(Collected data entries)
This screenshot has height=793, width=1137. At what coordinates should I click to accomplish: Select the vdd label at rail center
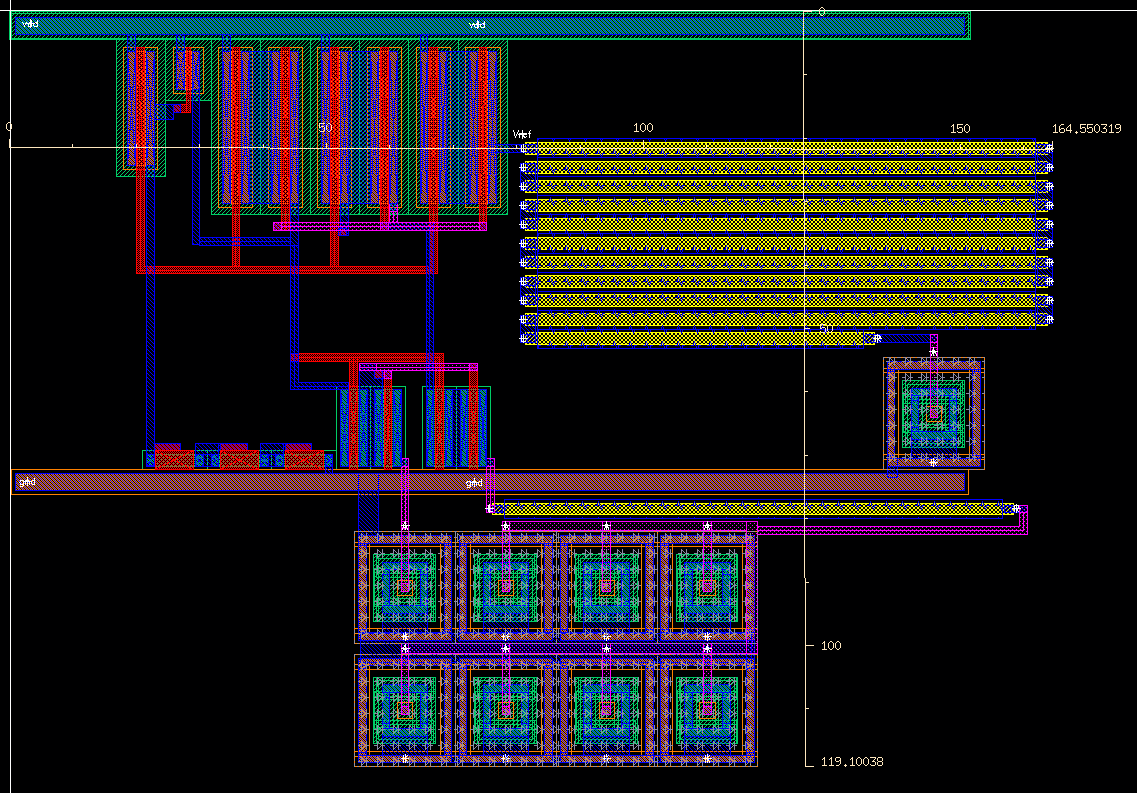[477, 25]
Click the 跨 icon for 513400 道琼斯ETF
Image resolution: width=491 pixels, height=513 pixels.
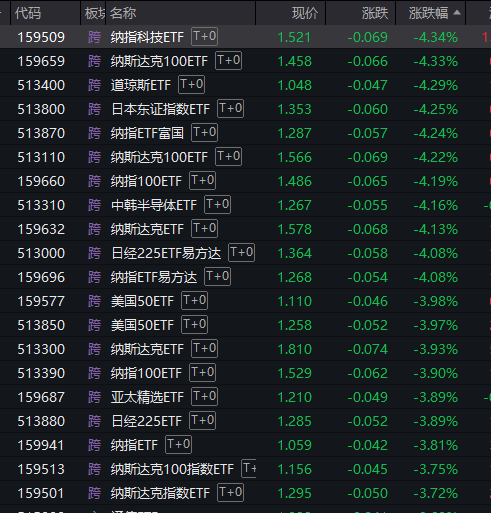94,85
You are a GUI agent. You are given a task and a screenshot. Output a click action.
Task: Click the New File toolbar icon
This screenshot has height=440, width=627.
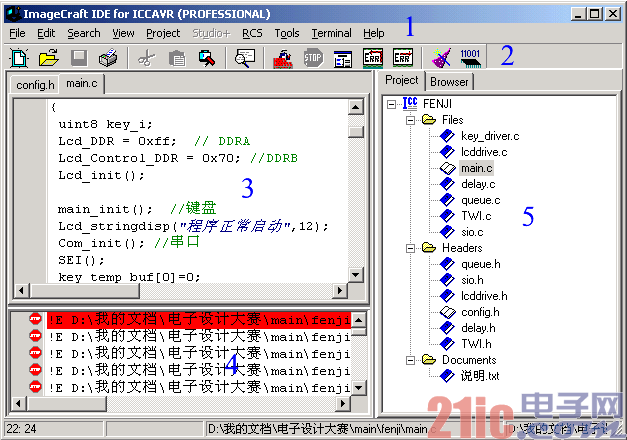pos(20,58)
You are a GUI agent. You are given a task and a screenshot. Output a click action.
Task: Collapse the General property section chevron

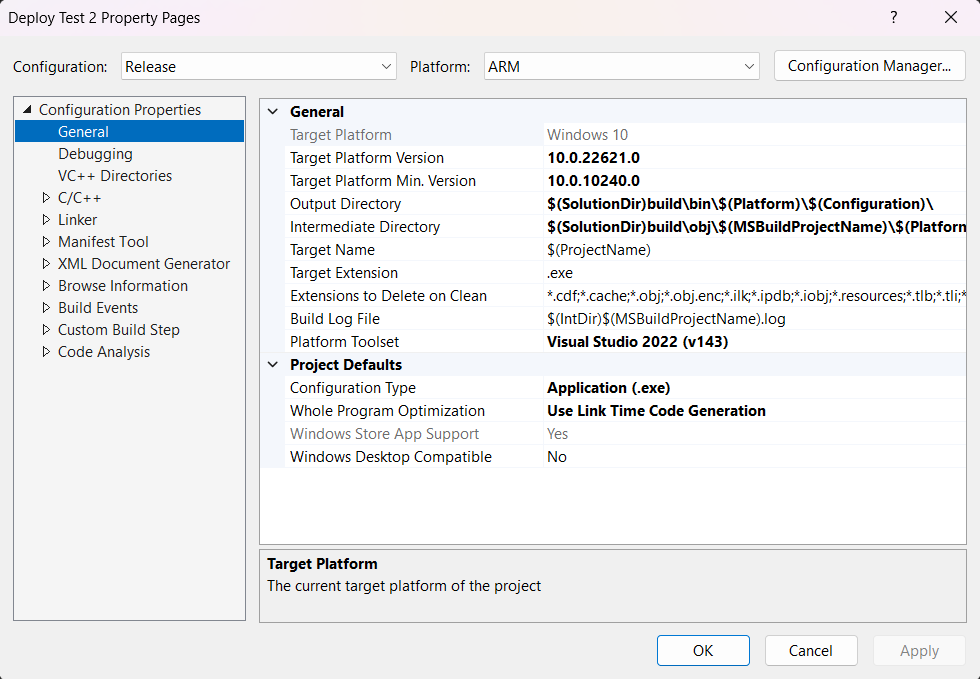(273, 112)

Assigned task:
Please retype exactly the lines from the one containing "This screenshot has height=440, width=627." to the last line of the records above, both included, without any pictures.

Answer to this problem:
This screenshot has height=440, width=627.
pos(20,58)
You are a GUI agent. You are given a task and a screenshot. Output a click action.
Task: Collapse the General property section chevron

(273, 112)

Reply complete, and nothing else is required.